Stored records
##########

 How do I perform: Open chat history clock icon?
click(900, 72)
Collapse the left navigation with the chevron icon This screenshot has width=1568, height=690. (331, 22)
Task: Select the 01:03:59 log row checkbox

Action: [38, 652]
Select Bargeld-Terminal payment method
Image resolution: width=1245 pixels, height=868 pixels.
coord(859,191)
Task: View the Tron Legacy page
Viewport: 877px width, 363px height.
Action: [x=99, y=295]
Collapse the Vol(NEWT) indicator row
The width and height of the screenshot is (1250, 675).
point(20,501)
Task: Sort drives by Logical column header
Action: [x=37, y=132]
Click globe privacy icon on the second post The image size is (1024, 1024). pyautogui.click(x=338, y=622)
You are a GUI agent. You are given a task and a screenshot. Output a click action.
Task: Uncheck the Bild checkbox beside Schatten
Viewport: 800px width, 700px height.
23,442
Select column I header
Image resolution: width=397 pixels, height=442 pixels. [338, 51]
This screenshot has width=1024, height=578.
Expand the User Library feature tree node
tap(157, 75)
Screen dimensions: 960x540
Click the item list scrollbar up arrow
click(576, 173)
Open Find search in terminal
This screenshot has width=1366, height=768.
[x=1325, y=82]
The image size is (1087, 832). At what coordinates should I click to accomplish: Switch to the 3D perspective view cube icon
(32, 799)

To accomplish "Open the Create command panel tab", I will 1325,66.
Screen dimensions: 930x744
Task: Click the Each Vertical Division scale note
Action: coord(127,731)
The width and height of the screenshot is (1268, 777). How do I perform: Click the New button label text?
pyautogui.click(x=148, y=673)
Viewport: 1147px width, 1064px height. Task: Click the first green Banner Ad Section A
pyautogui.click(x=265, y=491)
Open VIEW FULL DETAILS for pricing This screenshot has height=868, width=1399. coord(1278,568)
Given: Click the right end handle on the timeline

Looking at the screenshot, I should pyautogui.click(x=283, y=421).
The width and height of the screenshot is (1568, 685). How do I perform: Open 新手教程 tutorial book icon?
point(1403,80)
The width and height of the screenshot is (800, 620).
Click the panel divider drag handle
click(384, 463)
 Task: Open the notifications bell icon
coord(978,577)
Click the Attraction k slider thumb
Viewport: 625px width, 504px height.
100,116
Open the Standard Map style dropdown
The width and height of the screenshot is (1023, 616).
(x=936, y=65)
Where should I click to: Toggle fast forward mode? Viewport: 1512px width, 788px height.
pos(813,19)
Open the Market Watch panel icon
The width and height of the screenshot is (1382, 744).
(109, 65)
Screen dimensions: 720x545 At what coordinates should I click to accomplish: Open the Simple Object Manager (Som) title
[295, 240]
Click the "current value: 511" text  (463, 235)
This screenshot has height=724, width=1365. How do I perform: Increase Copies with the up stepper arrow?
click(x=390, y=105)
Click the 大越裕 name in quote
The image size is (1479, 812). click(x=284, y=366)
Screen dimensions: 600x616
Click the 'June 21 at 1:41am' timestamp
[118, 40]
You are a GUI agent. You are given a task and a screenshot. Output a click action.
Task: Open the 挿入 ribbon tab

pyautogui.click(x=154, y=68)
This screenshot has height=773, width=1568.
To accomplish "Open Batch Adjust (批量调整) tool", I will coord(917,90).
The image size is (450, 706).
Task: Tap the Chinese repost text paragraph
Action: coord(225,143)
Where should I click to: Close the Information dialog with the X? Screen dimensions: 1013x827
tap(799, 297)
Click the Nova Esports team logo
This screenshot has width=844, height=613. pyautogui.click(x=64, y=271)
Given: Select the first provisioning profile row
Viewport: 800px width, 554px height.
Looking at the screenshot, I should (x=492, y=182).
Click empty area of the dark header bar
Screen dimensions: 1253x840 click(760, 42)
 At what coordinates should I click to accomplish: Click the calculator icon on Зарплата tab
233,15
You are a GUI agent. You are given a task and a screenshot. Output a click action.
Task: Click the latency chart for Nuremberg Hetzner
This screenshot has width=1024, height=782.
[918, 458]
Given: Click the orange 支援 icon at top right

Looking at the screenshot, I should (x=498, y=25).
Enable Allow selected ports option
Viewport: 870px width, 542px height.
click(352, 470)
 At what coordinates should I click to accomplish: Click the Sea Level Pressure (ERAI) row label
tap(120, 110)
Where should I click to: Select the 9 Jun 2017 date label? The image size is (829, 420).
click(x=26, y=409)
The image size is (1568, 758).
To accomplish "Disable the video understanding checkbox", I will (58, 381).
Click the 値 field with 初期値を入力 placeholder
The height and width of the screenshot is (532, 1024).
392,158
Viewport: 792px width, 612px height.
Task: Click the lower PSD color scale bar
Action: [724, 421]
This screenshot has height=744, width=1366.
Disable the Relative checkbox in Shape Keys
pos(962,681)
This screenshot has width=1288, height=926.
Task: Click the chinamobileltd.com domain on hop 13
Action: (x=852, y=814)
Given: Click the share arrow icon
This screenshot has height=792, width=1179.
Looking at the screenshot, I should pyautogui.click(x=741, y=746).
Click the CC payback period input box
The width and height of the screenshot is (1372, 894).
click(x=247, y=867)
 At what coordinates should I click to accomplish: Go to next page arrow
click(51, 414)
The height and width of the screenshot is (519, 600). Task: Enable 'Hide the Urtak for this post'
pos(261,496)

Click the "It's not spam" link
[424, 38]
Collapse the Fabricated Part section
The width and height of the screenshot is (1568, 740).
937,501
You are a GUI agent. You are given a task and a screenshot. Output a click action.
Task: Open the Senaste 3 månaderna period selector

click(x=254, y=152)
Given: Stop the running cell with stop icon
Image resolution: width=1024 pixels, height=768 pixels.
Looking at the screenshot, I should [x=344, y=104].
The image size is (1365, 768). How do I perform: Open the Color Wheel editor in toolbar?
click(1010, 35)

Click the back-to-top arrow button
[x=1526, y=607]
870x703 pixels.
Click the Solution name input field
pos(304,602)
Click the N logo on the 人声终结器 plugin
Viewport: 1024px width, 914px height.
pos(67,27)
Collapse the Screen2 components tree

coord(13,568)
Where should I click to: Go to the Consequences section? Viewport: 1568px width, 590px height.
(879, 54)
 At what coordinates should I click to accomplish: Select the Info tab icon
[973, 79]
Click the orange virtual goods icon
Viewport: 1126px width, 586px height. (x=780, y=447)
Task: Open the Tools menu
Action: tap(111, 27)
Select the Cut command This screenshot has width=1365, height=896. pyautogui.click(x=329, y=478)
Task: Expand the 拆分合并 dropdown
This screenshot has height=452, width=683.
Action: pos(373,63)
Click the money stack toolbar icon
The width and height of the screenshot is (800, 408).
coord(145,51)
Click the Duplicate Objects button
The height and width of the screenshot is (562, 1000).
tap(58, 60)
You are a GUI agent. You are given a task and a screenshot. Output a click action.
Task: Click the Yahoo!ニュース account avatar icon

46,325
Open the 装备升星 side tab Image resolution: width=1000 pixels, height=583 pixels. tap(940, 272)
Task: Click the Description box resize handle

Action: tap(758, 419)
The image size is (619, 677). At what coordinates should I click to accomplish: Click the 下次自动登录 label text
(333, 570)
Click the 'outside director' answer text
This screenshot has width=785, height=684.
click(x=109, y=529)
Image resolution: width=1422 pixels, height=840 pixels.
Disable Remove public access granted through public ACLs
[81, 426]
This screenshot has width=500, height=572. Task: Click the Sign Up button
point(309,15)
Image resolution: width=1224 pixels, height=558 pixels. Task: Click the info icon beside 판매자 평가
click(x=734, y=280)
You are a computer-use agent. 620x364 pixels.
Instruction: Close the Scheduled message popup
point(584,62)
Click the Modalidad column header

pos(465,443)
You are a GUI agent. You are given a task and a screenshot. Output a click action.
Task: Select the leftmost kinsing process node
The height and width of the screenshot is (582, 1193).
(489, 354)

##########

▶ [Task statement] Print out every record, character for character.

▶ [Problem solution]
 How do I perform: Open chat history clock icon?
click(900, 72)
Collapse the left navigation with the chevron icon This screenshot has width=1568, height=690. (331, 22)
Task: Select the 01:03:59 log row checkbox

Action: [38, 652]
Select Bargeld-Terminal payment method
Image resolution: width=1245 pixels, height=868 pixels.
coord(859,191)
Task: View the Tron Legacy page
Viewport: 877px width, 363px height.
Action: [x=99, y=295]
Collapse the Vol(NEWT) indicator row
The width and height of the screenshot is (1250, 675).
point(20,501)
Task: Sort drives by Logical column header
Action: [x=37, y=132]
Click globe privacy icon on the second post The image size is (1024, 1024). pyautogui.click(x=338, y=622)
You are a GUI agent. You are given a task and a screenshot. Output a click action.
Task: Uncheck the Bild checkbox beside Schatten
Viewport: 800px width, 700px height.
23,442
Select column I header
Image resolution: width=397 pixels, height=442 pixels. [338, 51]
This screenshot has width=1024, height=578.
Expand the User Library feature tree node
tap(157, 75)
Screen dimensions: 960x540
Click the item list scrollbar up arrow
click(576, 173)
Open Find search in terminal
This screenshot has width=1366, height=768.
[x=1325, y=82]
The image size is (1087, 832). At what coordinates should I click to accomplish: Switch to the 3D perspective view cube icon
(32, 799)

To accomplish "Open the Create command panel tab", I will 1325,66.
Screen dimensions: 930x744
Task: Click the Each Vertical Division scale note
Action: coord(127,731)
The width and height of the screenshot is (1268, 777). How do I perform: Click the New button label text?
pyautogui.click(x=148, y=673)
Viewport: 1147px width, 1064px height. Task: Click the first green Banner Ad Section A
pyautogui.click(x=265, y=491)
Open VIEW FULL DETAILS for pricing This screenshot has height=868, width=1399. coord(1278,568)
Given: Click the right end handle on the timeline

Looking at the screenshot, I should pyautogui.click(x=283, y=421).
The width and height of the screenshot is (1568, 685). How do I perform: Open 新手教程 tutorial book icon?
point(1403,80)
The width and height of the screenshot is (800, 620).
Click the panel divider drag handle
click(384, 463)
 Task: Open the notifications bell icon
coord(978,577)
Click the Attraction k slider thumb
Viewport: 625px width, 504px height.
100,116
Open the Standard Map style dropdown
The width and height of the screenshot is (1023, 616).
(x=936, y=65)
Where should I click to: Toggle fast forward mode? Viewport: 1512px width, 788px height.
pos(813,19)
Open the Market Watch panel icon
The width and height of the screenshot is (1382, 744).
(109, 65)
Screen dimensions: 720x545 At what coordinates should I click to accomplish: Open the Simple Object Manager (Som) title
[295, 240]
Click the "current value: 511" text  (463, 235)
This screenshot has height=724, width=1365. How do I perform: Increase Copies with the up stepper arrow?
click(x=390, y=105)
Click the 大越裕 name in quote
The image size is (1479, 812). click(x=284, y=366)
Screen dimensions: 600x616
Click the 'June 21 at 1:41am' timestamp
[118, 40]
You are a GUI agent. You are given a task and a screenshot. Output a click action.
Task: Open the 挿入 ribbon tab

pyautogui.click(x=154, y=68)
This screenshot has height=773, width=1568.
To accomplish "Open Batch Adjust (批量调整) tool", I will coord(917,90).
The image size is (450, 706).
Task: Tap the Chinese repost text paragraph
Action: coord(225,143)
Where should I click to: Close the Information dialog with the X? Screen dimensions: 1013x827
tap(799, 297)
Click the Nova Esports team logo
This screenshot has width=844, height=613. pyautogui.click(x=64, y=271)
Given: Select the first provisioning profile row
Viewport: 800px width, 554px height.
Looking at the screenshot, I should (x=492, y=182).
Click empty area of the dark header bar
Screen dimensions: 1253x840 click(760, 42)
 At what coordinates should I click to accomplish: Click the calculator icon on Зарплата tab
233,15
You are a GUI agent. You are given a task and a screenshot. Output a click action.
Task: Click the latency chart for Nuremberg Hetzner
This screenshot has width=1024, height=782.
[918, 458]
Given: Click the orange 支援 icon at top right

Looking at the screenshot, I should (x=498, y=25).
Enable Allow selected ports option
Viewport: 870px width, 542px height.
click(352, 470)
 At what coordinates should I click to accomplish: Click the Sea Level Pressure (ERAI) row label
tap(120, 110)
Where should I click to: Select the 9 Jun 2017 date label? The image size is (829, 420).
click(x=26, y=409)
The image size is (1568, 758).
To accomplish "Disable the video understanding checkbox", I will (58, 381).
Click the 値 field with 初期値を入力 placeholder
The height and width of the screenshot is (532, 1024).
392,158
Viewport: 792px width, 612px height.
Task: Click the lower PSD color scale bar
Action: [724, 421]
This screenshot has height=744, width=1366.
Disable the Relative checkbox in Shape Keys
pos(962,681)
This screenshot has width=1288, height=926.
Task: Click the chinamobileltd.com domain on hop 13
Action: (x=852, y=814)
Given: Click the share arrow icon
This screenshot has height=792, width=1179.
Looking at the screenshot, I should pyautogui.click(x=741, y=746).
Click the CC payback period input box
The width and height of the screenshot is (1372, 894).
click(x=247, y=867)
 At what coordinates should I click to accomplish: Go to next page arrow
click(51, 414)
The height and width of the screenshot is (519, 600). Task: Enable 'Hide the Urtak for this post'
pos(261,496)

Click the "It's not spam" link
[424, 38]
Collapse the Fabricated Part section
The width and height of the screenshot is (1568, 740).
937,501
You are a GUI agent. You are given a task and a screenshot. Output a click action.
Task: Open the Senaste 3 månaderna period selector

click(x=254, y=152)
Given: Stop the running cell with stop icon
Image resolution: width=1024 pixels, height=768 pixels.
Looking at the screenshot, I should [x=344, y=104].
The image size is (1365, 768). How do I perform: Open the Color Wheel editor in toolbar?
click(1010, 35)

Click the back-to-top arrow button
[x=1526, y=607]
870x703 pixels.
Click the Solution name input field
pos(304,602)
Click the N logo on the 人声终结器 plugin
Viewport: 1024px width, 914px height.
pos(67,27)
Collapse the Screen2 components tree

coord(13,568)
Where should I click to: Go to the Consequences section? Viewport: 1568px width, 590px height.
(879, 54)
 At what coordinates should I click to accomplish: Select the Info tab icon
[973, 79]
Click the orange virtual goods icon
Viewport: 1126px width, 586px height. (x=780, y=447)
Task: Open the Tools menu
Action: tap(111, 27)
Select the Cut command This screenshot has width=1365, height=896. pyautogui.click(x=329, y=478)
Task: Expand the 拆分合并 dropdown
This screenshot has height=452, width=683.
Action: pos(373,63)
Click the money stack toolbar icon
The width and height of the screenshot is (800, 408).
coord(145,51)
Click the Duplicate Objects button
The height and width of the screenshot is (562, 1000).
tap(58, 60)
You are a GUI agent. You are given a task and a screenshot. Output a click action.
Task: Click the Yahoo!ニュース account avatar icon

46,325
Open the 装备升星 side tab Image resolution: width=1000 pixels, height=583 pixels. tap(940, 272)
Task: Click the Description box resize handle

Action: tap(758, 419)
The image size is (619, 677). At what coordinates should I click to accomplish: Click the 下次自动登录 label text
(333, 570)
Click the 'outside director' answer text
This screenshot has width=785, height=684.
click(x=109, y=529)
Image resolution: width=1422 pixels, height=840 pixels.
Disable Remove public access granted through public ACLs
[81, 426]
This screenshot has width=500, height=572. Task: Click the Sign Up button
point(309,15)
Image resolution: width=1224 pixels, height=558 pixels. Task: Click the info icon beside 판매자 평가
click(x=734, y=280)
You are a computer-use agent. 620x364 pixels.
Instruction: Close the Scheduled message popup
point(584,62)
Click the Modalidad column header

pos(465,443)
You are a GUI agent. You are given a task and a screenshot. Output a click action.
Task: Select the leftmost kinsing process node
The height and width of the screenshot is (582, 1193).
(489, 354)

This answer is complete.